Item-finding data
Begin

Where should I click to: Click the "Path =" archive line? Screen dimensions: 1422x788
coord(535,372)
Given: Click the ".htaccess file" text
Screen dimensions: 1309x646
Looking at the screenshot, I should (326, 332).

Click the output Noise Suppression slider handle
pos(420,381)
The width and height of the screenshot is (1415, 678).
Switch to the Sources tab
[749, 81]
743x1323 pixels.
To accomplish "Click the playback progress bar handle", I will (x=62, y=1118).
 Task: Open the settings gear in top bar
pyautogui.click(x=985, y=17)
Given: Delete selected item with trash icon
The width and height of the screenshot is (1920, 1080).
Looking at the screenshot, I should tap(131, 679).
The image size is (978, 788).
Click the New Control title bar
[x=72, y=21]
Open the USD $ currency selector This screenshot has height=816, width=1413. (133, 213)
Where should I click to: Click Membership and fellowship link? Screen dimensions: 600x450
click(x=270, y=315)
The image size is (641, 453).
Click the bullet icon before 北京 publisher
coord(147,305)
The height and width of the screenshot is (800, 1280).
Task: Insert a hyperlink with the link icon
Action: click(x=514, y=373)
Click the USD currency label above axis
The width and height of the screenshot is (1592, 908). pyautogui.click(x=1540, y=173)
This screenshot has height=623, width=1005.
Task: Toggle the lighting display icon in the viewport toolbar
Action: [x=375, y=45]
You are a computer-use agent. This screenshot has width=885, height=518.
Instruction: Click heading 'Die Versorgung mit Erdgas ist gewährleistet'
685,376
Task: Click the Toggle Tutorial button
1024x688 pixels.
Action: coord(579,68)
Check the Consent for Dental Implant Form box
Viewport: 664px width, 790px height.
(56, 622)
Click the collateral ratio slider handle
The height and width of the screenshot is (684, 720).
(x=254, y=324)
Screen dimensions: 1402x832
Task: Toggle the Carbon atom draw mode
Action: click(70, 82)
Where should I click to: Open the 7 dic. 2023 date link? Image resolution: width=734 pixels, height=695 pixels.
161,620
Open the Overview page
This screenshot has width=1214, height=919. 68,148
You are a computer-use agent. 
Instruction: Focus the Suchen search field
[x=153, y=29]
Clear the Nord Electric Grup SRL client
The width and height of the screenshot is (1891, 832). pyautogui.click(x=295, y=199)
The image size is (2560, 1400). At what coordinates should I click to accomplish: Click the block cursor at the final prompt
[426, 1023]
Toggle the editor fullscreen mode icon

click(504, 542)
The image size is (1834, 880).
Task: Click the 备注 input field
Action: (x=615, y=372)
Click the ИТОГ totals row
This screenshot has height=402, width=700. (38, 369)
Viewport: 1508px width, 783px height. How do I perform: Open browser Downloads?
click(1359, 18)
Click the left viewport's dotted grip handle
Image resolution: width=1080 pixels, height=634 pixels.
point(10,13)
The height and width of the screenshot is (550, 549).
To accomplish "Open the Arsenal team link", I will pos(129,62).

End

#### WHAT YOU NEED TO DO
From the data above, pick out each line that contains the string "accomplish" and reproduce it in full. Matches must be case-sensitive.

#### WRITTEN RESPONSE
To accomplish "Click the playback progress bar handle", I will (x=62, y=1118).
The image size is (2560, 1400). At what coordinates should I click to accomplish: Click the block cursor at the final prompt
To accomplish "Open the Arsenal team link", I will pos(129,62).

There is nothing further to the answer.